Les peuples africains se doivent de se mobiliser pour aller à l’essentiel, à ce qui les unit, à ce qui fait la grandeur et la solidité de leur communauté de vie afin de réaliser leurs espérances. Il ne faut pas que la démocratisation en cours sur le continent soit un retour aux années 1960 où des dictateurs confisqueraient le pouvoir en tolérant que des « fous du roi » s’agitent sur le terrain médiatique, partisan et syndical aux dépens du peuple. Mais, le vote des Américains, quel que soit son impact dans le monde, vise d’abord à trouver des solutions à leurs problèmes.
Les défis de la nouvelle administration américaine
L’élection de Barack Obama a suscité de grands espoirs dans le monde, pour preuve, le prix Nobel qu’il vient de recevoir. Cependant, en tant que président des USA, il ne peut gouverner que dans l’intérêt des Américains. C’est pour résoudre leurs problèmes qu’ils l’ont élu, surtout dans le contexte actuel de crise. Malgré tout, les avis de son administration sur les grands dossiers du monde sont attendus par les Etats et les peuples du monde entier, les USA n’étant pas n’importe quel pays.
Ces dossiers concernent tout d’abord la crise financière, que l’on compare à celle de 1929. Le bout du tunnel n’est pas encore visible et elle met en lumière les faiblesses du système financier international.
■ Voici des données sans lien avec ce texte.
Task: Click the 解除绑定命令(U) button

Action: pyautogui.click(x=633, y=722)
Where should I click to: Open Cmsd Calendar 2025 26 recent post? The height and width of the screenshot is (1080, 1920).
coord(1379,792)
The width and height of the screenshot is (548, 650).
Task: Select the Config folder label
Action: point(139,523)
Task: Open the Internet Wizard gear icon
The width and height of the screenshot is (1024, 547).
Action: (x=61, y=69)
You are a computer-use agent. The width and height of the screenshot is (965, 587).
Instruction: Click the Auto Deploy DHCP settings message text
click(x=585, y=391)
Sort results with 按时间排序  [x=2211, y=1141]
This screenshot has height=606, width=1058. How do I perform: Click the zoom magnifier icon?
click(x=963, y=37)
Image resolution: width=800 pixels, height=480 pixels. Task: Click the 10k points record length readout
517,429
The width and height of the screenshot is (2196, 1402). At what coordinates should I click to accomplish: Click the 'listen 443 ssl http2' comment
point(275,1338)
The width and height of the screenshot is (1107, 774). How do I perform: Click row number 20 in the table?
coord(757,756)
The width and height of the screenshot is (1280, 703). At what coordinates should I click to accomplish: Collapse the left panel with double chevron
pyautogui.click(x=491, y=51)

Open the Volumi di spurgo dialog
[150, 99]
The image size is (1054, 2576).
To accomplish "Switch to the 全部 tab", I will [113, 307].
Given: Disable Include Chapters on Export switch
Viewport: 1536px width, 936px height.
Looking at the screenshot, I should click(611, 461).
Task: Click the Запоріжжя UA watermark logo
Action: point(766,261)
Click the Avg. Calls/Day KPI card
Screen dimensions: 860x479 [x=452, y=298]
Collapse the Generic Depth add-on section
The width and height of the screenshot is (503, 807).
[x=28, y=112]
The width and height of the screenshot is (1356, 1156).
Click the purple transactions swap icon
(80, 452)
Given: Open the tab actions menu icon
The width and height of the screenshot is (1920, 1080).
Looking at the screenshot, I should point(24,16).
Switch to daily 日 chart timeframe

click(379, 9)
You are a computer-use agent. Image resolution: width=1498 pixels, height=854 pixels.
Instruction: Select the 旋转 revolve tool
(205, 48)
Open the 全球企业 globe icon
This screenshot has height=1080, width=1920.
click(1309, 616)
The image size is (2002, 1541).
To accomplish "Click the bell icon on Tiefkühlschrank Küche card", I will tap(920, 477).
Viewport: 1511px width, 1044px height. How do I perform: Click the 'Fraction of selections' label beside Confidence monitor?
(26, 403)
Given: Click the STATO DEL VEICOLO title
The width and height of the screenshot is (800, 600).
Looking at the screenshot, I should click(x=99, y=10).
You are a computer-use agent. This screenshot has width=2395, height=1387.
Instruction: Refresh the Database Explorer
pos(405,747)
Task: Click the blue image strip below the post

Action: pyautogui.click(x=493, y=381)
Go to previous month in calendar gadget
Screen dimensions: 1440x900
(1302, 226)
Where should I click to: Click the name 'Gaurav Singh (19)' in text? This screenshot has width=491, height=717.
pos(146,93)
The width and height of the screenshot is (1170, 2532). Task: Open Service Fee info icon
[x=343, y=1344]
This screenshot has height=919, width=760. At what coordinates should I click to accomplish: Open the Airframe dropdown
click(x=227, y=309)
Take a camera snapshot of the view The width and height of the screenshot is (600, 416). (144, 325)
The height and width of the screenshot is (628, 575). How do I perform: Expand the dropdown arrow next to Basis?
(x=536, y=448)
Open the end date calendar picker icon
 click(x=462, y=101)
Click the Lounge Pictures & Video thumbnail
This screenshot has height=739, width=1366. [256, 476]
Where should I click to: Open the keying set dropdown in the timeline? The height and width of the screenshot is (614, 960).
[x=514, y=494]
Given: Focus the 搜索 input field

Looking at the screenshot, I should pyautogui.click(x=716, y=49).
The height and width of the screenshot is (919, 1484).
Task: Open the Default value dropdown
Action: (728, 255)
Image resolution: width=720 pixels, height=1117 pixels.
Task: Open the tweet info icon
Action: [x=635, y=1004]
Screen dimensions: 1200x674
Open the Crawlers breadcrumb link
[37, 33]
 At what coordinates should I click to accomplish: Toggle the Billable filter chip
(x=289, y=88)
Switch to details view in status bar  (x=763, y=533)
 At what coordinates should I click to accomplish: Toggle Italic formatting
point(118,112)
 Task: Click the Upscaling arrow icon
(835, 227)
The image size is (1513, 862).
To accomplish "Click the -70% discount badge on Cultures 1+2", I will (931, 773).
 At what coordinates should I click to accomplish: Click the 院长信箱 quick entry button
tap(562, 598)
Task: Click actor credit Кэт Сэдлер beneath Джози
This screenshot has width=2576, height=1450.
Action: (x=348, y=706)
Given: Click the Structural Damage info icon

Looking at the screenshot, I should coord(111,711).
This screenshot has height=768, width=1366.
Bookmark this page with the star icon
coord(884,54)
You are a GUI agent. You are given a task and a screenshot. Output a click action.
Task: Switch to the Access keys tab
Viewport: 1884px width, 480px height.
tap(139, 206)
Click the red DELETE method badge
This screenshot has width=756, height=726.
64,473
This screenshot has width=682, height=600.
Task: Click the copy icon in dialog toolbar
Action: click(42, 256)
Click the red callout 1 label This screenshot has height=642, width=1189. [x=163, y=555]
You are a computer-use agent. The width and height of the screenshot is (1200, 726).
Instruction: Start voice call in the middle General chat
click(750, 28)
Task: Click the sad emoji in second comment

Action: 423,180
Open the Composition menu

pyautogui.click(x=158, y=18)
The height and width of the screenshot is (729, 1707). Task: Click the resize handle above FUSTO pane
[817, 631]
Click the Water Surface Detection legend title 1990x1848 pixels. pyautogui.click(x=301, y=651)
Une des solutions qui se dégagent, est le retour de l’intervention de l’Etat dans les domaines financiers et économiques des pays. En tout état de cause, la crise impose de repenser le système économique et financier international. L’Afrique saura-t-elle mettre fin à sa marginalisation dans le système économique-mondial pour devenir un vrai partenaire économique ?
La paix est aussi un dossier brûlant du monde actuel. La nouvelle administration américaine pourra-t-elle résoudre les situations conflictuelles d’Irak et d’Afghanistan ? Trouvera-t-elle des solutions au conflit du Moyen-Orient qui dure depuis 1948 ? Pourra-t-elle permettre que les Palestiniens puissent enfin disposer d’un Etat à côté d’Israël ? Saura-t-elle résoudre le sujet de préoccupation que constituent la prolifération des armes nucléaires et, de manière générale, la question des armes de destruction massive ?
L’environnement est également une des grandes préoccupations de notre temps. Les Africains ont douloureusement vécu ses méfaits dans leur chair et dans leurs biens en cette année 2009. Les changements climatiques ont causé de nombreux drames dans les pays africains, notamment avec les inondations. Les USA, sous l’ère Obama, pourront-ils jouer leur rôle dans l’amélioration des conditions climatiques mondiales en réduisant leurs émissions de gaz à effet de serre ? Tels sont les défis que l’élu du peuple américain doit relever. L’Afrique a les siens propres à relever.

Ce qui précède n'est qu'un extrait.